Elliot,  all I can say re the Harman vs Canson Barytas is that I printed the same image on the two papers using ImagePrint profiles with the P800 and that, to my eye ( i.e., subjectively vis-a-vis others; absolutely to me ), the image looked a lot better on the Harman. There was an appearance of greater depth on the Harman - the Canson image seemed more two dimensional, and also the tonal emphasis was as I wanted it on the Harman but dulled on the Canson. I can also say that an artist friend came by and I asked her to take a look and tell me which she thought was better - ( in these cases the instruction is not to try to peer into the image but just wait and let the image come out to your eye ). Pretty quickly and definitely she chose the Harman.

The image I printed was color.

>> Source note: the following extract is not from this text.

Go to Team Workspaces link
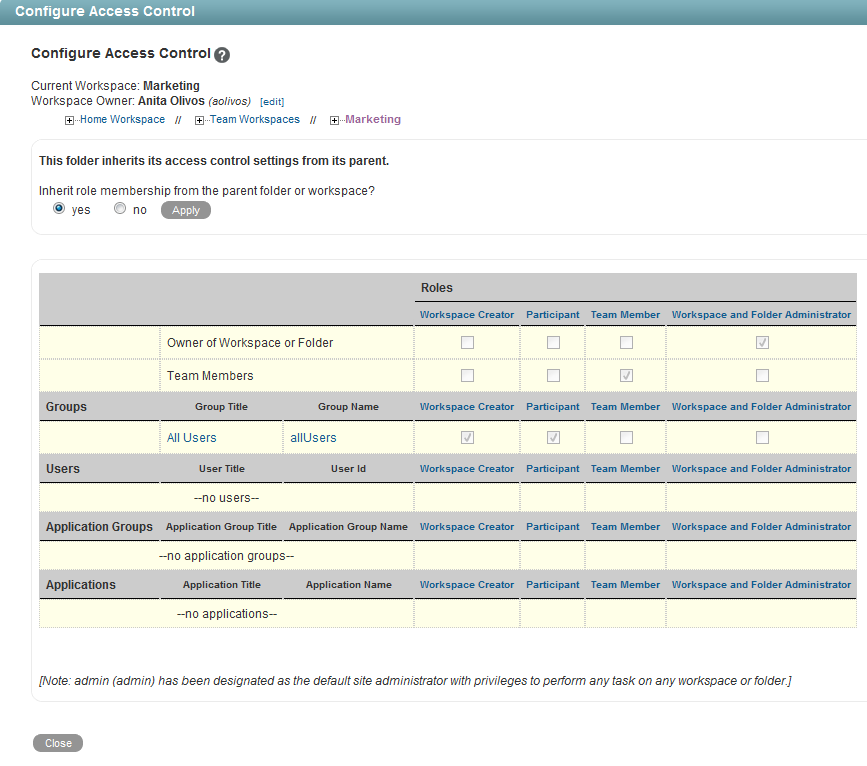The width and height of the screenshot is (867, 766). click(254, 119)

It may be that the Canson would show better with black and white - will have to try that. I didn't give it much of a chance, and just possibly the IP profile was not up to their usual fine standard - it does happen, though rarely in my experience, which admittedly is limited to maybe a dozen and a half papers. Once I settled on the Harman Baryta for reflective, with the Ilford Gold Fibre Silk for B & W and the Epson Exhibition Fiber in reserve, and the Epson Ultra-smooth Fine Art for matte prints, again with the Velvet Fine Art for other uses, I was pretty settled in my media habits. I also have some of the Hahnemuhle rags. But there is a whole world of papers out there to experiment with and I look forward to trying some new ones.

Re the curling of the Harman shipped by Hahnemuhle, it's most evident in the letter size, though present in the larger sizes as well. I can envision how it might happen in the manufacturing process when cutting large stacks. I had box after box with serious curling, box before last outrageously so, the last box better.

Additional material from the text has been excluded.